ドロップ(drop)
機能 - 最も単純なもの - は、構造体のインスタンスを無視または破棄することを可能にします。多くのプログラミング言語では、この挙動はデフォルトと見なされます。しかし、Moveにおいては、ドロップ能力のない構造体は無視することが許されていません。これはMove言語の安全性機能であり、すべての資産が適切に扱われることを保証します。ドロップ能力のない構造体を無視しようとすると、コンパイルエラーが発生します。
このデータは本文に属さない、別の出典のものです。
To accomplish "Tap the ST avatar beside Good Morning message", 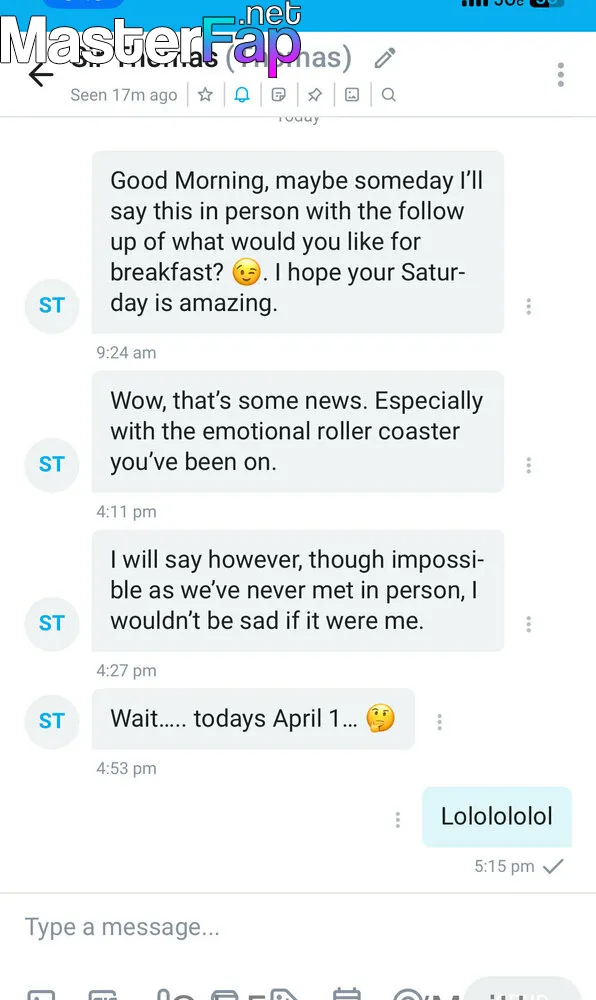I will pos(52,305).
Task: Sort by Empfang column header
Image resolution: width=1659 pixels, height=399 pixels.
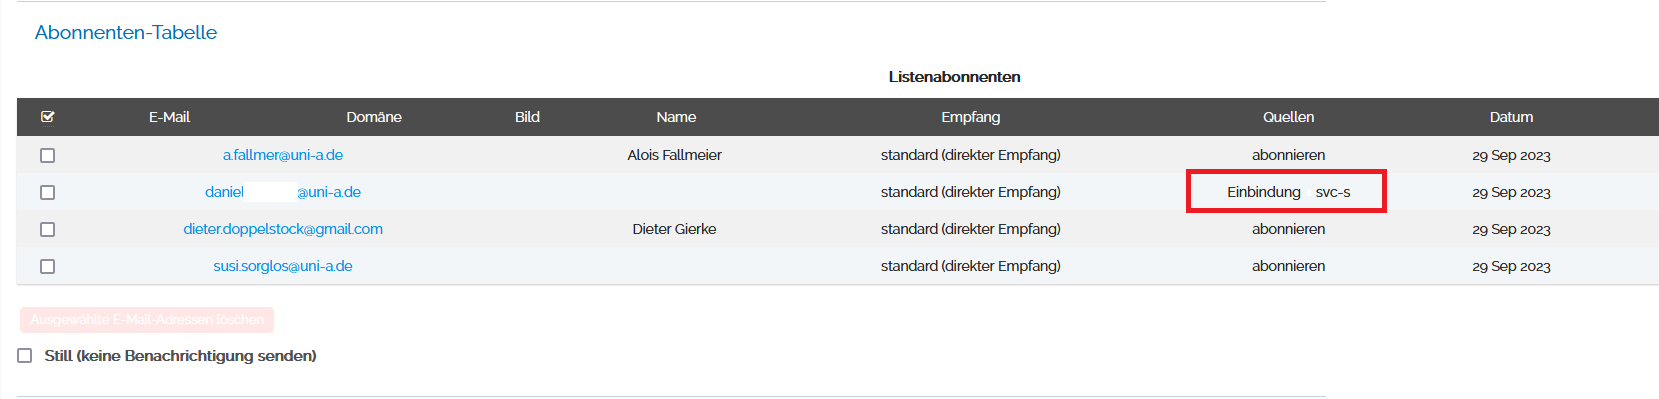Action: tap(970, 117)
module book::drop_ability {
/// この構造体は `drop` 能力を持っています。
public struct IgnoreMe has drop {
a: u8,
b: u8,
}
/// この構造体は `drop` 能力を持っていません。
public struct NoDrop {}
#[test]
// `IgnoreMe` 構造体のインスタンスを作成して無視します。
// インスタンスを構築したにもかかわらず、アンパックする必要はありません。
fun test_ignore() {
let no_drop = NoDrop {};
let _ = IgnoreMe { a: 1, b: 2 }; // アンパックする必要はない
// コードをコンパイルするには値をアンパックする必要があります。
let NoDrop {} = no_drop; // OK
}
}
ドロップ能力は、カスタムコレクションタイプにしばしば使用され、コレクションが不要になった際の特別な処理を不要にします。例えば、ベクタータイプはドロップ能力を持ち、それが不要になった際にベクターを無視することができます。しかし、Moveの型システムの最大の特徴はドロップを持たないことです。これにより、資産が適切に扱われ、無視されないことが保証されます。
単一のドロップ能力を持つ構造体は「Witness」と呼ばれます。この概念については、Witnessと抽象実装 [TODO] セクションで説明します。